= DATA PROVIDED =
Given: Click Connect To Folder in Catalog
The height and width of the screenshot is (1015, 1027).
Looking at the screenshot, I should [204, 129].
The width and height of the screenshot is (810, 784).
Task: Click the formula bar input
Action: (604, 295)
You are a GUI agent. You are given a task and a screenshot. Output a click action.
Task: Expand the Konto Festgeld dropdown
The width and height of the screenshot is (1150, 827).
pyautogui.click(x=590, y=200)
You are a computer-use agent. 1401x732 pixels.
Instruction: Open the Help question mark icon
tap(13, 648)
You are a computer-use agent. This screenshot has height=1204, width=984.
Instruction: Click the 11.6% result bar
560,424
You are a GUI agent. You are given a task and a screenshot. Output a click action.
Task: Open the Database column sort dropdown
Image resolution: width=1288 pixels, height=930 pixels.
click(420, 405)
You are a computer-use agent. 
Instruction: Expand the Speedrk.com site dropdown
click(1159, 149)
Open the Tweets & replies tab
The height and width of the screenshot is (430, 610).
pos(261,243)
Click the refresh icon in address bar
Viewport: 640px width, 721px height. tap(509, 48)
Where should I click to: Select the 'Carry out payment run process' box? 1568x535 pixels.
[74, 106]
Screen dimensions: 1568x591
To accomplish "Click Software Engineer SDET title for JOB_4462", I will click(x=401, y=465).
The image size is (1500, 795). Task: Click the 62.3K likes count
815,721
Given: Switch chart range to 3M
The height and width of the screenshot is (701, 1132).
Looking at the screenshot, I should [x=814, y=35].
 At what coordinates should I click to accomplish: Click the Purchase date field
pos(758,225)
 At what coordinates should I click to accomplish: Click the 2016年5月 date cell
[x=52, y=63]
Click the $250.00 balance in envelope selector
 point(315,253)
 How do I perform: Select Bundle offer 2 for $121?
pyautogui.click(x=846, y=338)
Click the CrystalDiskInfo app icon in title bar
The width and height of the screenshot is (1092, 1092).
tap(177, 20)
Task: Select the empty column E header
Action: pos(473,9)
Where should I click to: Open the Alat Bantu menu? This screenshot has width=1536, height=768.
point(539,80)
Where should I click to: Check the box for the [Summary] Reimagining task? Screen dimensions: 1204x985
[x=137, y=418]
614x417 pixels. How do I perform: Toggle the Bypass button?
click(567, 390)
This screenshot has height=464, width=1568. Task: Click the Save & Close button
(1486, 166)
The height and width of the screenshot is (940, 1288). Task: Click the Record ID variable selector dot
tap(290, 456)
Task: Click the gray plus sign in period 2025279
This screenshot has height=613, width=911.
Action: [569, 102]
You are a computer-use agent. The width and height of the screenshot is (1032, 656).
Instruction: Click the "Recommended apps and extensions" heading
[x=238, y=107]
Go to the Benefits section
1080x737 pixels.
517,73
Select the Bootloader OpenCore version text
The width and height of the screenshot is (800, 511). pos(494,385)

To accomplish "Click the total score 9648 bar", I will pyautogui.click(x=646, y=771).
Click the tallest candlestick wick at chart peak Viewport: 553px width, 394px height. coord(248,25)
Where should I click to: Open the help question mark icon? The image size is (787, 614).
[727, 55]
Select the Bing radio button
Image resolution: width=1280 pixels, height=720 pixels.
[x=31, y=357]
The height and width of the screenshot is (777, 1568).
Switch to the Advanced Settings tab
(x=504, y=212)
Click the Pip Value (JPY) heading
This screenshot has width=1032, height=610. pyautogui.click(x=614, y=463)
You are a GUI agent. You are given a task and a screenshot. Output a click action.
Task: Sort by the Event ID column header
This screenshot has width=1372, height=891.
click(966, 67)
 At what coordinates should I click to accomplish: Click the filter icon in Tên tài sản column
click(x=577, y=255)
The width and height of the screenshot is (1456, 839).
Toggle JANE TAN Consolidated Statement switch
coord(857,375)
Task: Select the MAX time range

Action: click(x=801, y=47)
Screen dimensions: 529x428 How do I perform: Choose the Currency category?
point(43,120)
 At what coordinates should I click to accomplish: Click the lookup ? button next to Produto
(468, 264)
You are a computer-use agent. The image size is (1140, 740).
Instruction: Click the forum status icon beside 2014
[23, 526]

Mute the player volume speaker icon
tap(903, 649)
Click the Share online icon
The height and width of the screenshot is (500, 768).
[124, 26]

= EXERCISE DIRECTIONS =
Each record must be reproduced exactly. Keep every one.

= RESPONSE BOX =
Given: Click Connect To Folder in Catalog
The height and width of the screenshot is (1015, 1027).
Looking at the screenshot, I should [204, 129].
The width and height of the screenshot is (810, 784).
Task: Click the formula bar input
Action: (604, 295)
You are a GUI agent. You are given a task and a screenshot. Output a click action.
Task: Expand the Konto Festgeld dropdown
The width and height of the screenshot is (1150, 827).
pyautogui.click(x=590, y=200)
You are a computer-use agent. 1401x732 pixels.
Instruction: Open the Help question mark icon
tap(13, 648)
You are a computer-use agent. This screenshot has height=1204, width=984.
Instruction: Click the 11.6% result bar
560,424
You are a GUI agent. You are given a task and a screenshot. Output a click action.
Task: Open the Database column sort dropdown
Image resolution: width=1288 pixels, height=930 pixels.
click(420, 405)
You are a computer-use agent. 
Instruction: Expand the Speedrk.com site dropdown
click(1159, 149)
Open the Tweets & replies tab
The height and width of the screenshot is (430, 610).
pos(261,243)
Click the refresh icon in address bar
Viewport: 640px width, 721px height. tap(509, 48)
Where should I click to: Select the 'Carry out payment run process' box? 1568x535 pixels.
[74, 106]
Screen dimensions: 1568x591
To accomplish "Click Software Engineer SDET title for JOB_4462", I will click(x=401, y=465).
The image size is (1500, 795). Task: Click the 62.3K likes count
815,721
Given: Switch chart range to 3M
The height and width of the screenshot is (701, 1132).
Looking at the screenshot, I should [x=814, y=35].
 At what coordinates should I click to accomplish: Click the Purchase date field
pos(758,225)
 At what coordinates should I click to accomplish: Click the 2016年5月 date cell
[x=52, y=63]
Click the $250.00 balance in envelope selector
 point(315,253)
 How do I perform: Select Bundle offer 2 for $121?
pyautogui.click(x=846, y=338)
Click the CrystalDiskInfo app icon in title bar
The width and height of the screenshot is (1092, 1092).
tap(177, 20)
Task: Select the empty column E header
Action: pos(473,9)
Where should I click to: Open the Alat Bantu menu? This screenshot has width=1536, height=768.
point(539,80)
Where should I click to: Check the box for the [Summary] Reimagining task? Screen dimensions: 1204x985
[x=137, y=418]
614x417 pixels. How do I perform: Toggle the Bypass button?
click(567, 390)
This screenshot has height=464, width=1568. Task: Click the Save & Close button
(1486, 166)
The height and width of the screenshot is (940, 1288). Task: Click the Record ID variable selector dot
tap(290, 456)
Task: Click the gray plus sign in period 2025279
This screenshot has height=613, width=911.
Action: [569, 102]
You are a computer-use agent. The width and height of the screenshot is (1032, 656).
Instruction: Click the "Recommended apps and extensions" heading
[x=238, y=107]
Go to the Benefits section
1080x737 pixels.
517,73
Select the Bootloader OpenCore version text
The width and height of the screenshot is (800, 511). pos(494,385)

To accomplish "Click the total score 9648 bar", I will pyautogui.click(x=646, y=771).
Click the tallest candlestick wick at chart peak Viewport: 553px width, 394px height. coord(248,25)
Where should I click to: Open the help question mark icon? The image size is (787, 614).
[727, 55]
Select the Bing radio button
Image resolution: width=1280 pixels, height=720 pixels.
[x=31, y=357]
The height and width of the screenshot is (777, 1568).
Switch to the Advanced Settings tab
(x=504, y=212)
Click the Pip Value (JPY) heading
This screenshot has width=1032, height=610. pyautogui.click(x=614, y=463)
You are a GUI agent. You are given a task and a screenshot. Output a click action.
Task: Sort by the Event ID column header
This screenshot has width=1372, height=891.
click(966, 67)
 At what coordinates should I click to accomplish: Click the filter icon in Tên tài sản column
click(x=577, y=255)
The width and height of the screenshot is (1456, 839).
Toggle JANE TAN Consolidated Statement switch
coord(857,375)
Task: Select the MAX time range

Action: click(x=801, y=47)
Screen dimensions: 529x428 How do I perform: Choose the Currency category?
point(43,120)
 At what coordinates should I click to accomplish: Click the lookup ? button next to Produto
(468, 264)
You are a computer-use agent. The image size is (1140, 740).
Instruction: Click the forum status icon beside 2014
[23, 526]

Mute the player volume speaker icon
tap(903, 649)
Click the Share online icon
The height and width of the screenshot is (500, 768).
[124, 26]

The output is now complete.